◆ **Data in this exercise**
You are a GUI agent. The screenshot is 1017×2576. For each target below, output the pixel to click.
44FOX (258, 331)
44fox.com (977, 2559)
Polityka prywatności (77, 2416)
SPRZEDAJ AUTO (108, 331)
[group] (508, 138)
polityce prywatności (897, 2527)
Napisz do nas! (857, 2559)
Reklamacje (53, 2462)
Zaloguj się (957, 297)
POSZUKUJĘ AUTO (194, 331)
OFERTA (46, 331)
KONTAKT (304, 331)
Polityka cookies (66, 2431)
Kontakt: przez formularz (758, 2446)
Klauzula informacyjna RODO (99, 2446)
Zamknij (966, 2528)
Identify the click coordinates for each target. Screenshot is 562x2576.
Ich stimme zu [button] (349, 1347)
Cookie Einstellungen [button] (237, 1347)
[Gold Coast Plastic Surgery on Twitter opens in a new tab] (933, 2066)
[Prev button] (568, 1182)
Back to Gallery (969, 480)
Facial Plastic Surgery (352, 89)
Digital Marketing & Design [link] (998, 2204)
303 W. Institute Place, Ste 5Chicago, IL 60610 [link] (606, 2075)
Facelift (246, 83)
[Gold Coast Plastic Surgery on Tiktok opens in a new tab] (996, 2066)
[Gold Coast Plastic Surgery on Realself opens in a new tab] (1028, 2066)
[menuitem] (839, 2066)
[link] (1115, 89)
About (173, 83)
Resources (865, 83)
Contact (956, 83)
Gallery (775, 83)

◆ **Work instruction**
Would you return each entry exactly as it reads?

◆ **Written answer**
You are a GUI agent. The screenshot is 1017×2576. For each target below, output the pixel to click.
44FOX (258, 331)
44fox.com (977, 2559)
Polityka prywatności (77, 2416)
SPRZEDAJ AUTO (108, 331)
[group] (508, 138)
polityce prywatności (897, 2527)
Napisz do nas! (857, 2559)
Reklamacje (53, 2462)
Zaloguj się (957, 297)
POSZUKUJĘ AUTO (194, 331)
OFERTA (46, 331)
KONTAKT (304, 331)
Polityka cookies (66, 2431)
Kontakt: przez formularz (758, 2446)
Klauzula informacyjna RODO (99, 2446)
Zamknij (966, 2528)
Identify the click coordinates for each target. Screenshot is 562x2576.
Ich stimme zu [button] (349, 1347)
Cookie Einstellungen [button] (237, 1347)
[Gold Coast Plastic Surgery on Twitter opens in a new tab] (933, 2066)
[Prev button] (568, 1182)
Back to Gallery (969, 480)
Facial Plastic Surgery (352, 89)
Digital Marketing & Design [link] (998, 2204)
303 W. Institute Place, Ste 5Chicago, IL 60610 [link] (606, 2075)
Facelift (246, 83)
[Gold Coast Plastic Surgery on Tiktok opens in a new tab] (996, 2066)
[Gold Coast Plastic Surgery on Realself opens in a new tab] (1028, 2066)
[menuitem] (839, 2066)
[link] (1115, 89)
About (173, 83)
Resources (865, 83)
Contact (956, 83)
Gallery (775, 83)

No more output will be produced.